At the age of 23, and now a fine-looking intelligent woman with manners and deportment, Flora was back on South Uist just as the Jacobite Rising of 1745 erupted on the mainland. Although many MacDonalds joined Charles Edward Stuart in his eventually lost cause, Flora’s family stayed in the Hebrides and she was living at Ormacleit during the bitter aftermath of Culloden when Bonnie Prince Charlie was a hunted, wanted man with a price of £30,000 on his head. He fled ever westwards away from Culloden, and eventually ended up in a hovel in Benbecula before hiding from the marauding redcoats in a cave.

We will never know exactly why Flora MacDonald chose to act as she did in the summer of 1746. Her stepfather was in charge of the local militia and it would have been in the family’s best interests for her to stay out of the events that ensued.

She was cautious at first, but out of loyalty to the House of Stuart and her MacDonald friends, Flora became actively involved in a plot led by the Clanranalds to get Charles off the island and out of the country. With the redcoat clampdown, anyone travelling off the island needed a passport, and Flora managed to obtain one from her stepfather.

The National:

She may well also have suggested the famous ruse that saw the Prince dressed as “Betty Burke”, an Irish maid. “Betty” was a big “woman”, but the disguise passed muster for long enough.

On June 27, 1746, Flora and the Clanranalds’ servant or ghillie Neil MacEachan led Charles to the shore where a boat and crew of six spirited the prince, Flora and Neil across 40 miles of stormy water to Kilbride on Skye – the reasoning for going there had been that the redcoats would not think the prince would come back towards the mainland. They were fired on as the boat neared land but were able to escape.

Bonnie Prince Charlie spent another night in the open before he was able to go to the safe house of MacDonald of Kingsburgh where they were able to eat a decent meal – the dishes are still in the family’s possession. Other safe houses followed as they kept moving on ahead of the searching redcoats.

With the prince maintaining the disguise of Betty Burke, they set out the following morning for Portree and ate in an inn called MacNab’s, now part of the Royal Hotel which has several paintings of the event. Walkers Shortbread used to feature a rather fanciful painting of the parting on one of their tins.

It was there that they did indeed part as the prince was going to Raasay to get passage to the mainland. At their last meeting, Charles had tears of gratitude in his eyes and gave Flora a locket containing a portrait of himself. He is said to have said: “I hope, madam, that we may meet in St James’s yet.” They never met again, and indeed there was no further communication between them.

The National:

Charles got clean away and finally made it to France in September. We’ll see what happened to him in the final part of the forthcoming series.

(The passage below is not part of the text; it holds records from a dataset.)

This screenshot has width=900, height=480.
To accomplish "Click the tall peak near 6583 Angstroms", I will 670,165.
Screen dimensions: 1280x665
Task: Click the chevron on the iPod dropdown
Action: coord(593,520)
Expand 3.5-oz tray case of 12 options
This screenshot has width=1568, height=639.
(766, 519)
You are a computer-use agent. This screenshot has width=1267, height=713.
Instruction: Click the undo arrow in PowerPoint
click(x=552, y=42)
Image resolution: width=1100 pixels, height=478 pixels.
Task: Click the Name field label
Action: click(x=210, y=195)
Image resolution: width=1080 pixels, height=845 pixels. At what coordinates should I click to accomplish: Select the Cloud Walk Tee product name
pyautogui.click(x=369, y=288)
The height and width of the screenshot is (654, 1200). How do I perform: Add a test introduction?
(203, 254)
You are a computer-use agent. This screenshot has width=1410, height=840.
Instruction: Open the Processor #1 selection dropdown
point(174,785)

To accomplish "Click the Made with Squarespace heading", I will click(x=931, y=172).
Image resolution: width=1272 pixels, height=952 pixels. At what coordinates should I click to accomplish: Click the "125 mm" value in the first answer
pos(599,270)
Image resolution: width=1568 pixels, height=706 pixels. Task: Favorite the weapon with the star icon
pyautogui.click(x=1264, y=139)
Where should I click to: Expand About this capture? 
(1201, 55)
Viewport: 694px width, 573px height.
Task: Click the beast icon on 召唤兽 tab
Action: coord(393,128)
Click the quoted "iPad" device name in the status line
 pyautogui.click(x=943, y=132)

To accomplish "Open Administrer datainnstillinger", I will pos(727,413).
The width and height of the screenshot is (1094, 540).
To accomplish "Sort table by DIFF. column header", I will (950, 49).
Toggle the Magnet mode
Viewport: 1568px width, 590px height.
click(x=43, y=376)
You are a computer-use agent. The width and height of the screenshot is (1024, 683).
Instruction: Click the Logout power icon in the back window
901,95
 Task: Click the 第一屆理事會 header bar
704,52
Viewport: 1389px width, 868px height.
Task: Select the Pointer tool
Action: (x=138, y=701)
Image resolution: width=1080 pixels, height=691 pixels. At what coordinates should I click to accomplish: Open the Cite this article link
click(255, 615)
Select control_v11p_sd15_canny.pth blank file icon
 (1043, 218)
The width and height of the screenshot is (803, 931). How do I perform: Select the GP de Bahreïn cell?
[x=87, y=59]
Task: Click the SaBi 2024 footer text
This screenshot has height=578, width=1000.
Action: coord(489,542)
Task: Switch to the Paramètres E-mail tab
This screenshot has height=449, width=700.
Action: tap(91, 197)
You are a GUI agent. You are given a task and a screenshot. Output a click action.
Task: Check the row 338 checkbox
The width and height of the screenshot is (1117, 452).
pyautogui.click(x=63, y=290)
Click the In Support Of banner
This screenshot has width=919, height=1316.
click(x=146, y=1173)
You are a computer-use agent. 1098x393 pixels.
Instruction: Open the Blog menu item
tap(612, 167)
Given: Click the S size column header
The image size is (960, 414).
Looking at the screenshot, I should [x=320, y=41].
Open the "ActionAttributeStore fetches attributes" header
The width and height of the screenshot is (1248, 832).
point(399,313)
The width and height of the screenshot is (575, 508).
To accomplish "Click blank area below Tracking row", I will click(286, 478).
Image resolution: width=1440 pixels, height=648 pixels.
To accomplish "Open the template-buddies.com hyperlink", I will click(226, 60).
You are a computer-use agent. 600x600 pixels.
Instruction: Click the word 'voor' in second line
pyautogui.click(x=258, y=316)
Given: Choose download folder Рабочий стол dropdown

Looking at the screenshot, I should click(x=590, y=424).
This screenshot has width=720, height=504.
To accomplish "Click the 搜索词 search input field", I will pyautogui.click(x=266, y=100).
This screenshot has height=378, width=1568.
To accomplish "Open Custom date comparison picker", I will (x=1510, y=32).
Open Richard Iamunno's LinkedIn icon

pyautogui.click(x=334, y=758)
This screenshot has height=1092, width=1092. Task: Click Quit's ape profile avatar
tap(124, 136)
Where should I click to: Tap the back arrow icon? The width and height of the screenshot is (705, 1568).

Unfortunately the boatmen had proven too garrulous and were soon arrested. Flora went to her mother at Armadale, and it was there that she too was arrested several days later and taken to Dunstaffnage Castle where she confessed all before being hauled south and imprisoned in the Tower of London. The Laird of Kingsburgh was also taken south.

The Jacobite propaganda machine – aided, it must be said, by many neutral scribblers, so that public opinion was engaged – lauded Flora and for once the authorities in London showed some sense and allowed her to keep her pretty head instead of making her a martyr for a still living cause.

Lady Margaret MacDonald interceded on behalf of her young friend and Flora was soon released from the tower and kept under house arrest. She became something of a celebrity and with exquisite manners she received visits from many of the aristocracy, some of whom raised the not inconsiderable sum of £1500 to aid her. She also famously told Frederick, the Prince of Wales, that if it had been him on the run, she would have done the same as she did for Charlie.

In 1747, as part of a general amnesty under the Act of Indemnity, MacDonald was released but would not leave London without seeing those from the Hebrides freed as well, including Kingsburgh.

She was lionised everywhere she went on the way home, and had her portrait painted by Allan Ramsay. In the picture, she is bedecked with white roses, the symbol of the Jacobites.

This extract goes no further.